Sunday, January 19, 2020

So Much For the Public Interest: Sonos CEO @Patrick_Spence Reveals the Harsh Retaliation of Google and Amazon | MUSIC • TECHNOLOGY • POLICY

If you’ve ever been to the Huntington Hotel in San Francisco’s toney Nob Hill, you can’t miss the hotel’s famous restaurant called The Big Four.  The eponymous paean to 19th Century monopolists, “The Big Four” are railroad men: C. P. Huntington, Charles Crocker, Mark Hopkins and of course Leland Stanford, for whom Leland Stanford Google University is named.  The railroads of the 19th Century were in many ways the Internet of their day–he who controlled the American railroads controlled the life blood of the world’s economy.  And I do mean “he.”

One can just imagine little Larry and little Sergei sitting in the clubby Big Bar and letting their imaginations run wild with dreams of how they, too, could dare to be as ruthless as these four cutthroats…sorry…titans of progress.  Yet The Big Four would be salivating at the thought of the level of monopoly profits that Google has been able to extract from the economy during the “Stanford window” (being the period of time that a group of companies can pillage their competitors before the government stops them, either through the courts or by an act of Congress).

But those dreams all came to a head on January 17 at a field hearing of the House Judiciary Committee’s antitrust subcommittee at the University of Colorado Law School.  You can see the video of the event above.

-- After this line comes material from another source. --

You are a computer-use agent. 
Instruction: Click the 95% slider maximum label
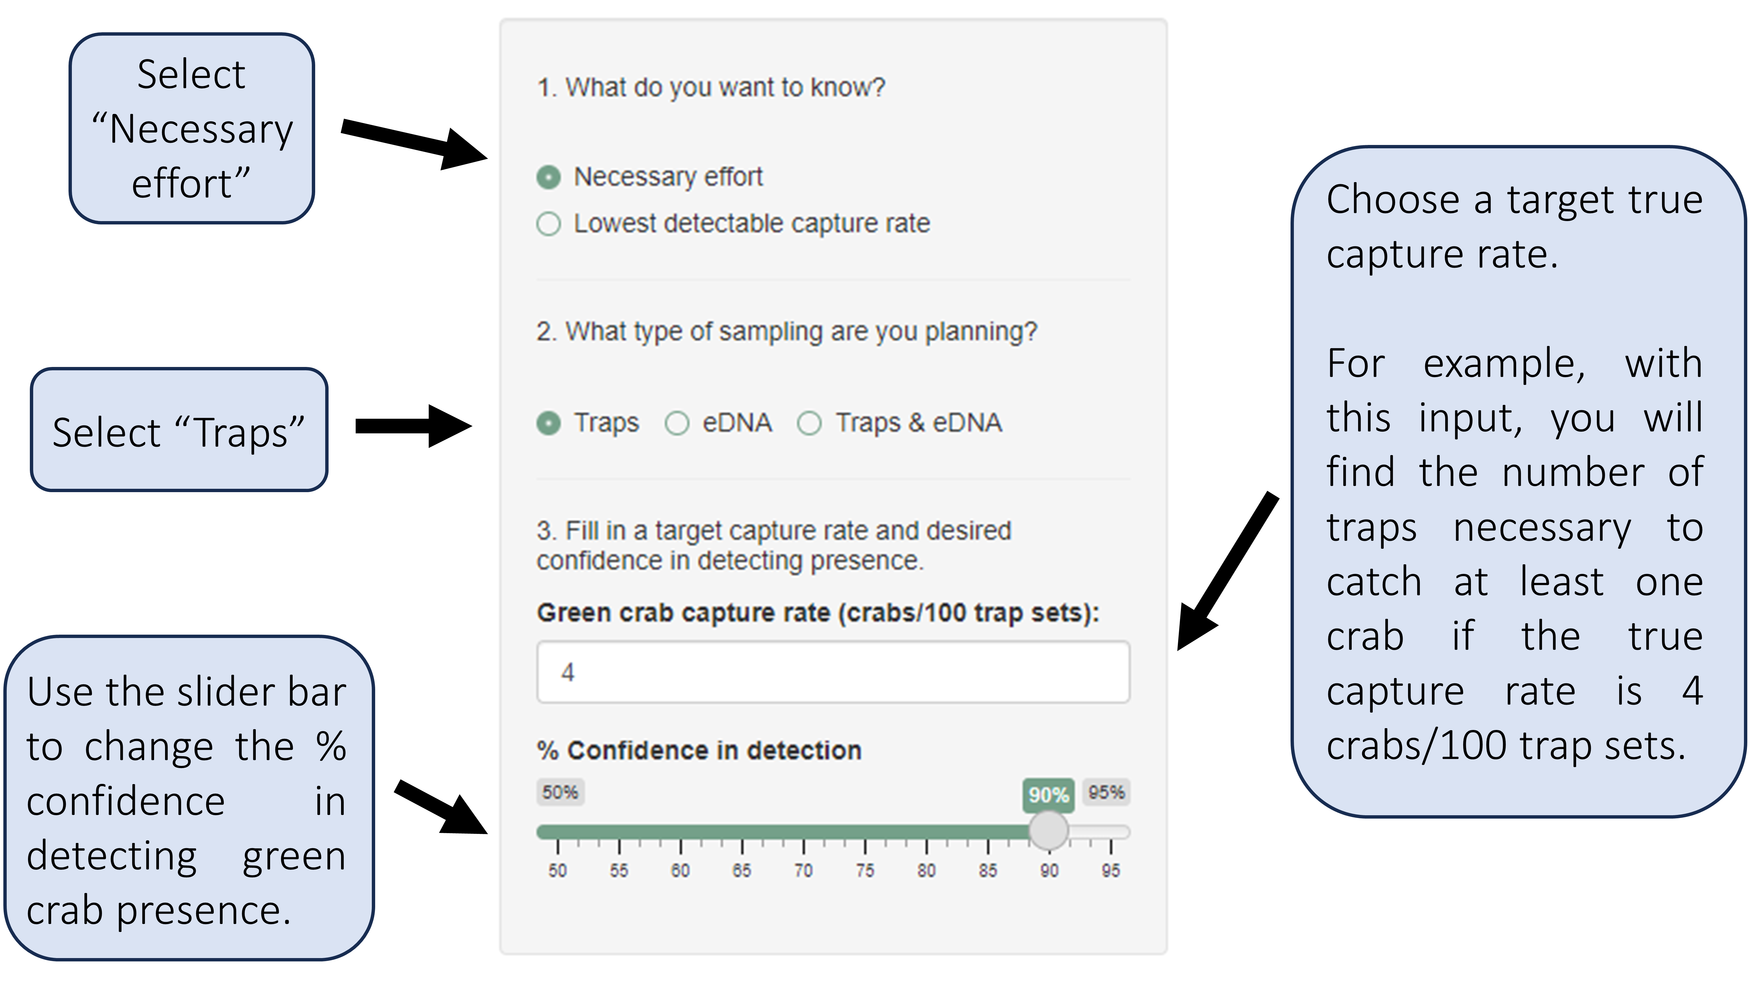coord(1106,793)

Sonos CEO Patrick Spence was one of the witnesses.  It’s not so easy to find the written witness statements, but I tracked down Mr. Spence’s statement which is worth reading.  Recall that since 2002 Sonos has made a home speaker that supports a multiplicity of music streaming services.  A Sonos speaker looks an awful lot like Amazon’s Alexa speaker or the Google Home speaker, but predates each by many years.

Mr. Spence summarized the Sonos business model:

Our business model is simple — we sell products which people pay for once, and we make them better over time with software updates. We’ve achieved success without trying to monetize the data of our customers. We live by the mantra that if we keep making great products, customers will recognize that, and come back and buy more over time.

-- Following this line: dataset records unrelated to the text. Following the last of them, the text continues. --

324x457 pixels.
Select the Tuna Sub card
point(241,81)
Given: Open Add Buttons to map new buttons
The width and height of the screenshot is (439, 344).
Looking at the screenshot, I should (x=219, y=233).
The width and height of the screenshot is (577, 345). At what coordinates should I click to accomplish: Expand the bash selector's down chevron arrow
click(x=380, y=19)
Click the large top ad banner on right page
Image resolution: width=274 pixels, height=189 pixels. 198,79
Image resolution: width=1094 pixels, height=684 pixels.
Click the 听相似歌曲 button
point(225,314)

In other words, the data scraping that is at the heart of Google and Amazon’s trillion dollar market caps is not part of the Sonos equation.  Surveillance capitalism is not the prerequisite for success.  Neither is wardriving through every loophole in user expectations of privacy, advertiser fraud or copyright.

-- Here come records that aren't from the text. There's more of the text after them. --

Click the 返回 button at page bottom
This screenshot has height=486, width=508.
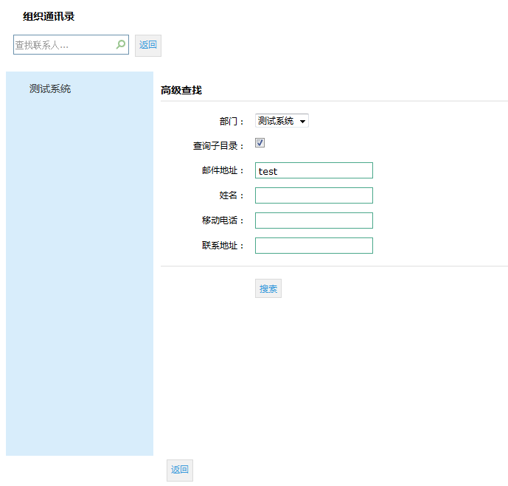pos(180,470)
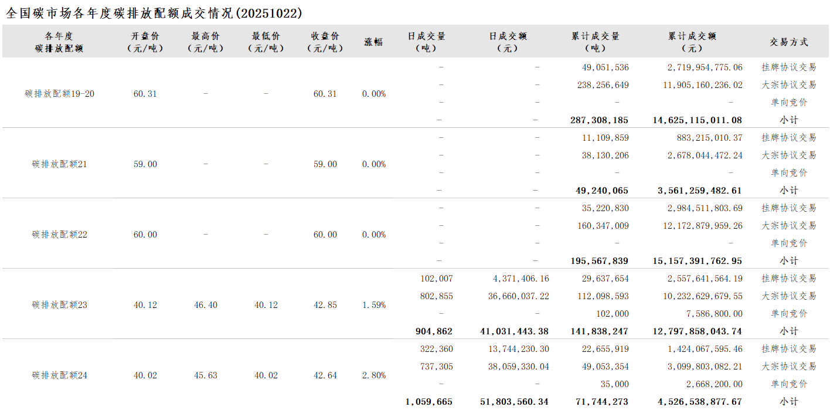
Task: Select the 涨幅 column header
Action: tap(373, 42)
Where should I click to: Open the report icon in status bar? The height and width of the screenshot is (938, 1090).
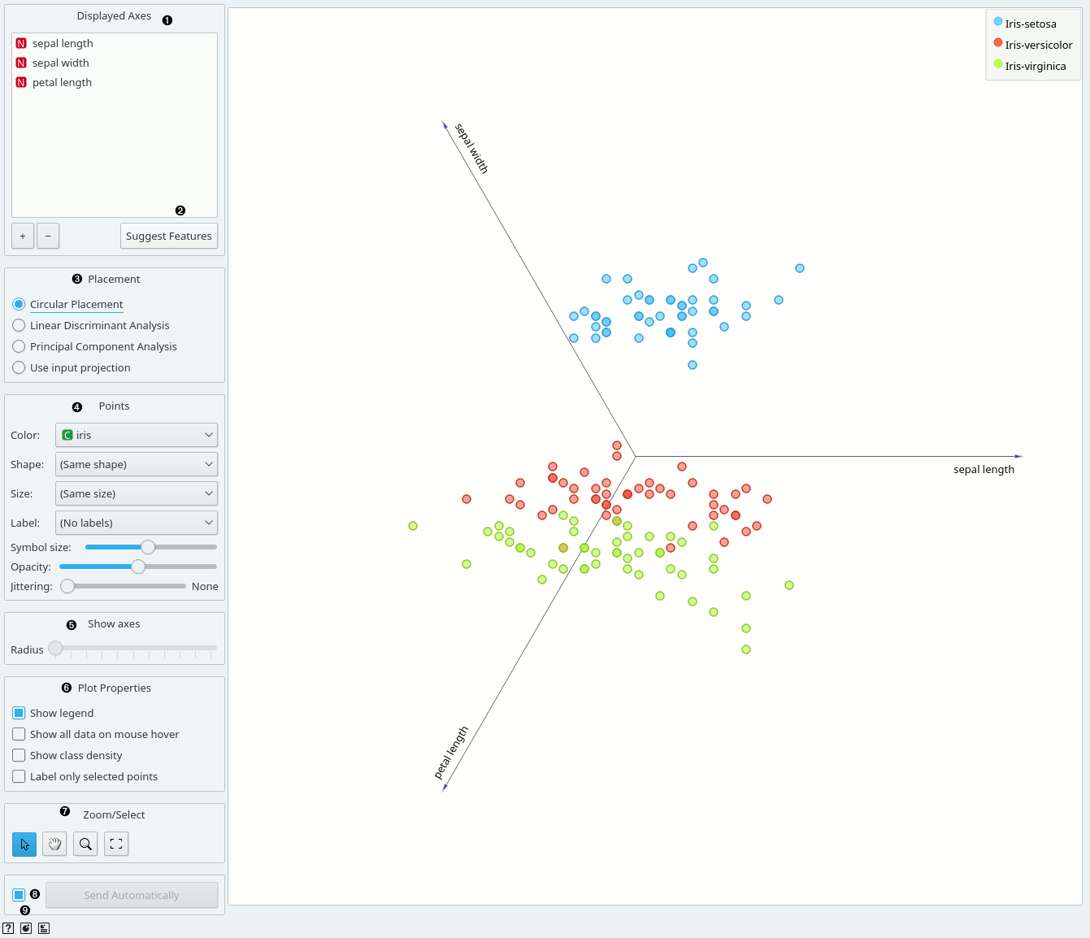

Mr. Spence warns the Subcommittee in a way that is very familiar to artists.  The size and scale of these surveillance capitalists is a self-fulfilling perpetual motion machine on steroids.   Allowing them to run loose on the public without regulation makes about as much sense as it would to have put The Big Four in control of the Interstate Commerce Commission (that was created for the public to resist the anticompetitive passions of the railroads).  Mr. Spence explains the danger (in a passage reminiscent of the seven anonymous amici in the Microsoft antitrust case)(my emphasis):

I welcomed this Committee’s invitation to testify because I’m gravely concerned that the market conditions that allowed Sonos to innovate and thrive — and many smaller companies like us — are endangered by the rise of a small group of companieswith unprecedented size, scale, and dominance. And although I appear with a bit of trepidation as it may impact the willingness of these companies to provide us access or to partner with us, Sonos is strong enough and successful enough to say what goes largely unspoken, but remains very much on the minds of countless tech entrepreneurs at smaller firms and people thinking about starting new businesses.  One reason they do not speak up is that they’re afraid of how dominant platforms could retaliate against their businesses. [W]e also know from hard experience that they have come to use the scope of their platforms and their overwhelming dominance in certain markets to unfairly disadvantage competitors and squelch potential competition. 

Mr. Spence’s concerns will resonate with any artist who has had to deal with YouTube’s licensing practices–remember Zoë Keating’s experience with YouTube’s intimidation tactics:

My Google Youtube rep contacted me the other day. They were nice and took time to explain everything clearly to me, but the message was firm: I have to decide. I need to sign on to the new Youtube music services agreement or I will have my Youtube channel blocked…. What should I do? As much as it makes me grind my teeth, does having all my music forced onto Youtube’s music service really just not matter all that much? Should I just close my eyes and think of England?

The Subcommittee hearing is another sign post along the path of stopping these anticompetitive and loophole seeking practices.  Because make no mistake–if Google will not only solicit a showdown with Oracle over Google’s tortured interpretation of verbatim copying as fair use and also prefer to litigate with Sonos rather than change Google’s tactics in the marketplace, Google will definitely leverage fear of retaliation among artists.  That fear will result in many, many artists choosing to take the abuse rather than engage in Google’s game of chicken à la lawfare that they cannot afford even if they could withstand the retaliation.

Judge Leval said of the fair use defense that the primary question is whether the otherwise infringing use contributes to the intellectual enrichment of the public.  This utilitarian public interest test is largely applicable to competition law as well (if not all public laws).  So how do Google’s business tactics in crushing opposition from Oracle to Sonos and beyond further the public interest?   They don’t.

Mr. Spence sums up the problem facing lawmakers and the courts:

This is one of the many reasons we believe that [Congress] needs to act urgently to support the next set of big ideas and to create a fair playing field for smaller technology companies. If we do nothing, America’s leadership in innovation will suffer with inevitable negative long-term consequences for American consumers and the economy as a whole.